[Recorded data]
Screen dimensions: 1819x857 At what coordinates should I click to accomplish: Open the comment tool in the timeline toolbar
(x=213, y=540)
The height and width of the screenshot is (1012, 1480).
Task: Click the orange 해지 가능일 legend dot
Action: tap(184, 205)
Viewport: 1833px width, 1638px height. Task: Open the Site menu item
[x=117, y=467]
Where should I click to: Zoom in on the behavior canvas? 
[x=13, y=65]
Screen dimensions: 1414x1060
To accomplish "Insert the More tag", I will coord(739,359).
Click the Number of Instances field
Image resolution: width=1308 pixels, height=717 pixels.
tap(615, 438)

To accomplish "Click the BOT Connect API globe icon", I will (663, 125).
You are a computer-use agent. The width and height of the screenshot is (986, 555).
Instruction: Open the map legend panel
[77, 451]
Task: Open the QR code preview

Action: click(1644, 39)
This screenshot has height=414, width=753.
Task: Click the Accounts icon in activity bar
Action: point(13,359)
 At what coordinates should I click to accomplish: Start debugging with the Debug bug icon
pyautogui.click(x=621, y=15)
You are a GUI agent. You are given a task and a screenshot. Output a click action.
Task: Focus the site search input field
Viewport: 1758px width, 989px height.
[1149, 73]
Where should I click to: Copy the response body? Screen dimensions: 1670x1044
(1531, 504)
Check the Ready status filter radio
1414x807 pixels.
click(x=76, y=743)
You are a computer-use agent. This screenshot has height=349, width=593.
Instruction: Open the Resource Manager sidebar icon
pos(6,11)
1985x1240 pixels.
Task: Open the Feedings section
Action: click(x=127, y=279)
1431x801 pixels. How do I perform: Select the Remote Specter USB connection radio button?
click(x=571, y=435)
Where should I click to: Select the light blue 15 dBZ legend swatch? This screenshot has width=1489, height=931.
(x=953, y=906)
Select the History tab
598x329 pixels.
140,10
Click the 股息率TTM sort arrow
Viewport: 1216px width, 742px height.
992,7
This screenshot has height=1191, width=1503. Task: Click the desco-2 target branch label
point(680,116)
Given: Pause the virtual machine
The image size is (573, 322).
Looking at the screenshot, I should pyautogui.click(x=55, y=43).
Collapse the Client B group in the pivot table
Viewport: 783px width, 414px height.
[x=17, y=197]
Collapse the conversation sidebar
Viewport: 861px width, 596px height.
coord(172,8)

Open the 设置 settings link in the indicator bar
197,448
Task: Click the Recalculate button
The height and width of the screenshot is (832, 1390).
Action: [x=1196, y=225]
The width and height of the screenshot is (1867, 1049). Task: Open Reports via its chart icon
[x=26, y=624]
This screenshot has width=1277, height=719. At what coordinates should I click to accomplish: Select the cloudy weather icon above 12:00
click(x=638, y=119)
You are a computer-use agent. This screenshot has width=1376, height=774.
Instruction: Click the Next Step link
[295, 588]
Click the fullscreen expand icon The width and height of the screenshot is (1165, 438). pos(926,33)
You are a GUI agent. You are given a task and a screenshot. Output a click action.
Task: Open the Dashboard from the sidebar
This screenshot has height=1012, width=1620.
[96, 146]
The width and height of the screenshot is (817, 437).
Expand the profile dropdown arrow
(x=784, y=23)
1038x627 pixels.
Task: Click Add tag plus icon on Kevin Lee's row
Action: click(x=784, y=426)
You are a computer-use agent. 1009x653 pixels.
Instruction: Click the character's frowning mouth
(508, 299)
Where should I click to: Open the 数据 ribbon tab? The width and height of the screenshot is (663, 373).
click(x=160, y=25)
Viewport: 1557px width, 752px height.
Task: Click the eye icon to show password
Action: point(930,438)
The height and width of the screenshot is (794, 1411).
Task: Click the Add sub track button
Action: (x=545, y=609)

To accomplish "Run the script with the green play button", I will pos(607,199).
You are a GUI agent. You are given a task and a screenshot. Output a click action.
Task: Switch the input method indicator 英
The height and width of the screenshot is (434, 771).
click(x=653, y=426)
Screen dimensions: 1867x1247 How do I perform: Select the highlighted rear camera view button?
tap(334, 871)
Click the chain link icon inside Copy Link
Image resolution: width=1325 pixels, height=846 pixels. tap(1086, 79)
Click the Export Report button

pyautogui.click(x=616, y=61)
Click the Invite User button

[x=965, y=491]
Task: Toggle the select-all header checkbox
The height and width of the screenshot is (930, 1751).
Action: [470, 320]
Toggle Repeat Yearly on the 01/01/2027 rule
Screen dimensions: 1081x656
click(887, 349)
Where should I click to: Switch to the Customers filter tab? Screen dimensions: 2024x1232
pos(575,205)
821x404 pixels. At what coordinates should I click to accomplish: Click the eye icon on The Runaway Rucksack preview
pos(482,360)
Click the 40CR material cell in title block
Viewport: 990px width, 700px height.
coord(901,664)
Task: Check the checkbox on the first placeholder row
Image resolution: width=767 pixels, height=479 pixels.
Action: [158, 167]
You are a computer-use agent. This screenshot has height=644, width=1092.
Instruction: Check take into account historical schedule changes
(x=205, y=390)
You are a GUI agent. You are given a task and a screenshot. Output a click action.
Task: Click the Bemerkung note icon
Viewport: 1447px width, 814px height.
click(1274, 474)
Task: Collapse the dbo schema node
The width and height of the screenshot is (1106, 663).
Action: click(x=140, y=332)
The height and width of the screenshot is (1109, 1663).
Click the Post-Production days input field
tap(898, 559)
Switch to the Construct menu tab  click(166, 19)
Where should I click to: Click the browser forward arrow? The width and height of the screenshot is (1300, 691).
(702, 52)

● **Your goal**
State how many lines of the data contain the word "will". Nothing besides the number belongs in the reply.

● **Exercise result**
3